Is Drysol Supposed to Burn? Causes and Relief Tips

Yes, burning and stinging are the most common side effects of Drysol. The sensation typically hits immediately after application and is considered a normal reaction to the active ingredient, aluminum chloride, interacting with your skin. That said, there’s a difference between mild stinging that fades and intense burning that leaves your skin red and raw, and how you apply Drysol makes a big difference in which one you experience.

Why Drysol Burns

Drysol contains 20% aluminum chloride dissolved in alcohol. Both of these ingredients are irritants on their own, and together they create a solution that’s acidic enough to sting on contact, especially if there’s any moisture on your skin. When aluminum chloride meets water, including sweat, it forms a small amount of hydrochloric acid as a byproduct. This is the main reason Drysol burns more on damp skin or in areas where you tend to sweat heavily.

The alcohol base evaporates quickly and can also cause a sharp stinging sensation, particularly on sensitive skin. This combination is why the burning tends to be worst during the first few seconds to minutes after application, then gradually subsides as the solution dries.

How to Reduce the Burning

Most of the burning people experience with Drysol comes down to application technique. A few adjustments can dramatically cut down on irritation:

  • Make sure your skin is completely dry. This is the single most important step. Towel off thoroughly and wait a few minutes after showering before applying. Some people even use a blow dryer on a cool setting to remove all traces of moisture. Dry skin means less hydrochloric acid forming on contact.
  • Never apply after shaving. Drysol should not go on broken, irritated, or recently shaved skin. If you shave your underarms, do it in the morning and apply Drysol at bedtime, giving your skin at least several hours to recover. Better yet, shave the night before.
  • Apply sparingly. You need a thin layer, not a heavy coating. More product does not mean more sweat protection. It just means more irritation.
  • Only use it at bedtime. Your sweat glands are least active while you sleep, which means less moisture to react with the aluminum chloride. This is also why the prescribing instructions specify nighttime application only.

If you do experience irritation, applying a 1% hydrocortisone cream the following morning can help calm the skin. This is a mild over-the-counter steroid cream available at any pharmacy, and it’s effective enough to manage the irritation for most people.

When the Burning Is Too Much

Mild stinging that lasts a few minutes is normal. Intense burning that keeps you awake, skin that turns bright red and stays irritated for days, or peeling and cracking are signs that the 20% concentration is too strong for your skin. This doesn’t mean you’re out of options.

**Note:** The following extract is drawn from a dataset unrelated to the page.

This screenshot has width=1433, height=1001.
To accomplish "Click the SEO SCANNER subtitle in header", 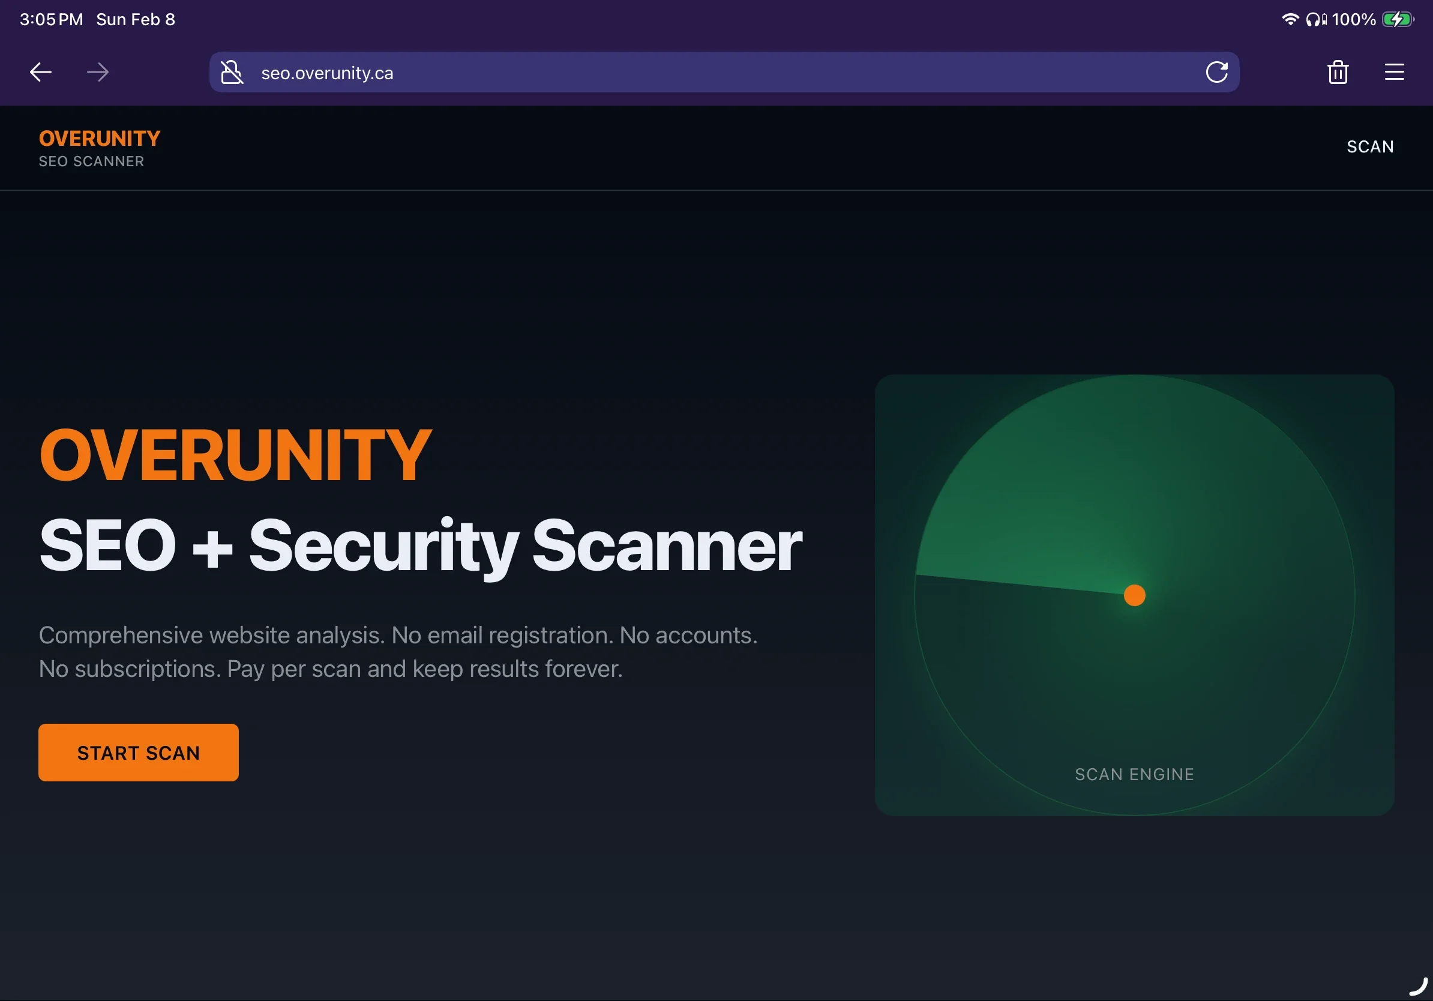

One straightforward fix is diluting the solution. Your doctor can advise you on mixing Drysol with a smaller amount of water or switching to a lower-concentration formula to reduce irritation while still controlling sweat. Over-the-counter “clinical strength” antiperspirants, which use a different aluminum compound called aluminum zirconium trichlorohydrate, have been shown to reduce excessive sweating with noticeably less skin irritation than prescription-strength aluminum chloride.

You should also reconsider your application frequency. The 20% formulation is designed to be used nightly only until sweating is under control, which usually takes two or more treatments. After that, you can drop down to once or twice a week as needed to maintain the effect. Many people keep using it every night out of habit, which causes unnecessary irritation.

Alternatives If You Can’t Tolerate Drysol

For people whose skin simply won’t cooperate with aluminum chloride at any concentration, several other treatments exist for excessive sweating. Botulinum toxin injections are considered a first- or second-line treatment for underarm, palm, sole, and facial sweating. The injections block the nerve signals that trigger sweat glands and typically last several months before needing to be repeated.

Iontophoresis, which uses a mild electrical current through water to reduce sweat gland activity, works particularly well for sweaty palms and feet. Oral medications that reduce sweating body-wide are sometimes used in severe cases when other treatments haven’t worked. Newer options include microwave therapy and microneedle radiofrequency treatments, both of which target and disable sweat glands in the underarms more permanently. Surgery is reserved for the most severe cases that haven’t responded to anything else.

If Drysol is burning badly enough that you searched for reassurance, start by checking your application technique. Bone-dry skin, bedtime only, no recent shaving, and a thin layer will eliminate the burning for most people. If it still stings too much after those adjustments, a lower concentration or a different treatment approach is worth discussing with whoever prescribed it.